THE COLUMBUS MEMORIAL ARCH IN NEW YORK.
Richard M. Hunt, John Lafarge, Augustus St. Gaudens, L. P. di Cesnola, and Robert J. Hoguet of the Sub-Committee on Art of the New York Columbian Celebration, awarded on September 1, 1892, the prizes offered for designs for an arch to be erected at the entrance to Central Park at Fifty-ninth Street and Fifth Avenue.
The committee chose, from the numerous designs submitted, four which were of special excellence. That which was unanimously acknowledged to be the best was submitted with the identification mark, "Columbia," and proved to be the work of Henry B. Hertz of 22 West Forty-third Street. Mr. Hertz will receive a gold medal, and the arch which he has designed will be erected in temporary form for the Columbian celebration in October, 1892, and will be constructed as a permanent monument of marble and bronze to the Genius of Discovery if $350,000 can be secured to build it. The temporary structure is estimated to cost $7,500.
The design which the committee decided should receive the second prize was offered by Franklin Crosby Butler and Paul Emil Dubois of 80 Washington Square, East, and was entitled, "The Santa Maria." A silver medal will be given to the architects.
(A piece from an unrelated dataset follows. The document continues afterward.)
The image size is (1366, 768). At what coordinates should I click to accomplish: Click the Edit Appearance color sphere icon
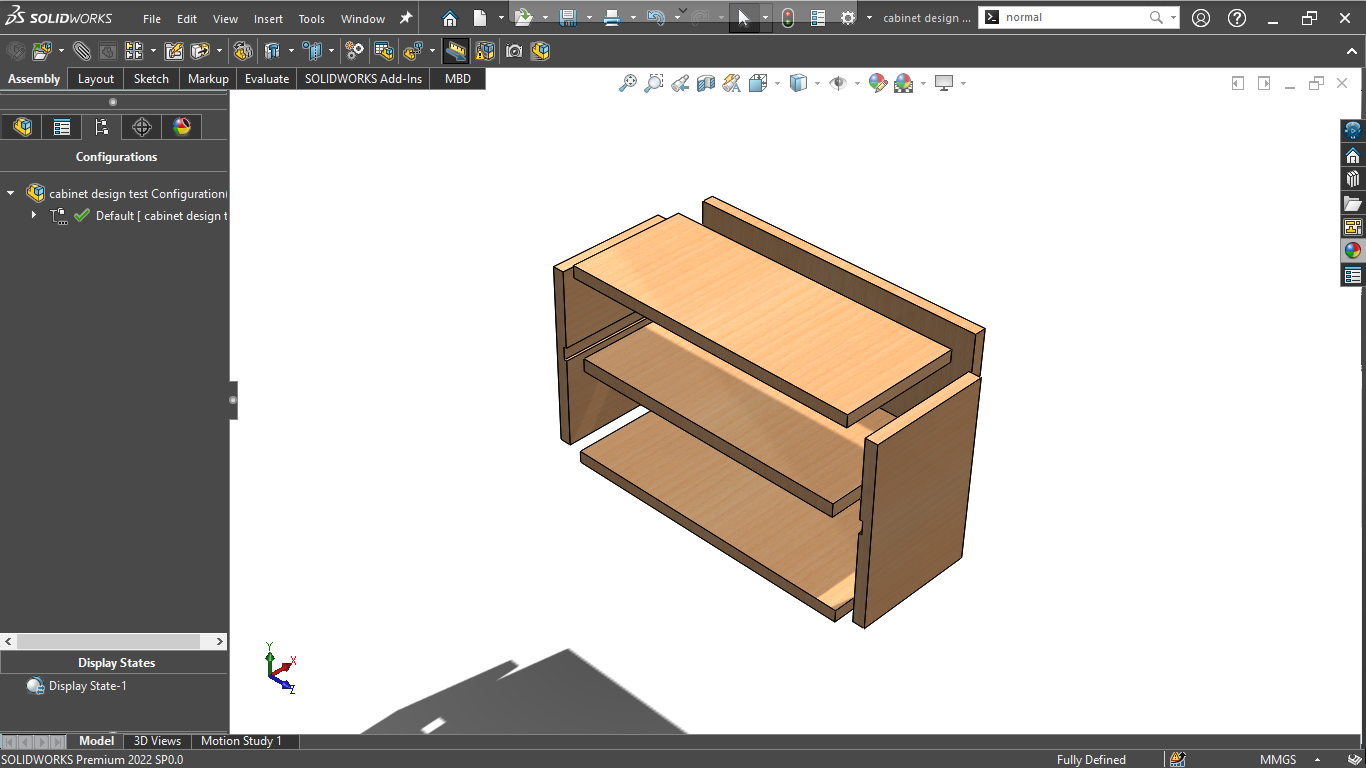878,83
The designs selected for honorable mention were one of Moorish character, submitted by Albert Wahle of 320 East Nineteenth Street, and one entitled "Liberty," by J. C. Beeckman of 160 Fifth Avenue.
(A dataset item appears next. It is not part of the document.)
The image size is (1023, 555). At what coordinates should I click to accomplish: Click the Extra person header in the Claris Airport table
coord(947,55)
Mr. Hertz' design was selected by the committee not alone for its artistic beauty, but because of its peculiar fitness. The main body of the arch is to be built of white marble, and with its fountains, its polished monolithic columns of pigeon-blood marble, its mosaic and gold inlaying, and the bas-relief work and surmounting group of bronze, the committee say it will be a monument to American architecture of which the city will be proud.
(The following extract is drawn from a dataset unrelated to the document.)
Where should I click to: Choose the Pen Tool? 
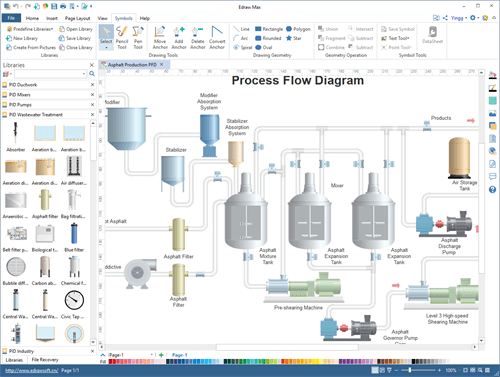(138, 38)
From the ground to the top of the bronze caravel in the center of the allegorical group with which the arch will be surmounted the distance will be 160 feet, and the entire width of the arch will be 120 feet. The opening from the ground to the keystone will be eighty feet high and forty feet wide. On the front of each pier will be two columns of pigeon-blood-red marble. Between each pair of columns and at the base of each pier will be large marble fountains, the water playing about figures representing Victory and Immortality. These fountains will be lighted at night with electric lights. The surface of the piers between the columns will be richly decorated in bas-relief with gold and mosaic. Above each fountain will be a panel, one representing Columbus at the court of Spain, and the other the great discoverer at the Convent of RĂ¡bida, just before his departure on the voyage which resulted in the discovery of America. In the spaces on either side of the crown of the arch will be colossal reclining figures of Victory in bas-relief.
The highly decorated frieze will be of polished red marble, and surmounting the projecting keystone of the arch will be a bronze representation of an American eagle. On the central panel of the attic will be the inscription: "The United States of America, in Memorial Glorious to Christopher Columbus, Discoverer of America." The ornamentation of the attic consists of representations of Columbus' entrance into Madrid. Crowning all is to be a group in bronze symbolical of Discovery. In this group there will be twelve figures of heroic size, with a gigantic figure representing the Genius of Discovery heralding to the world the achievements of her children.
Mr. Hertz, the designer, is only twenty-one years old, and is a student in the department of architecture of Columbia College.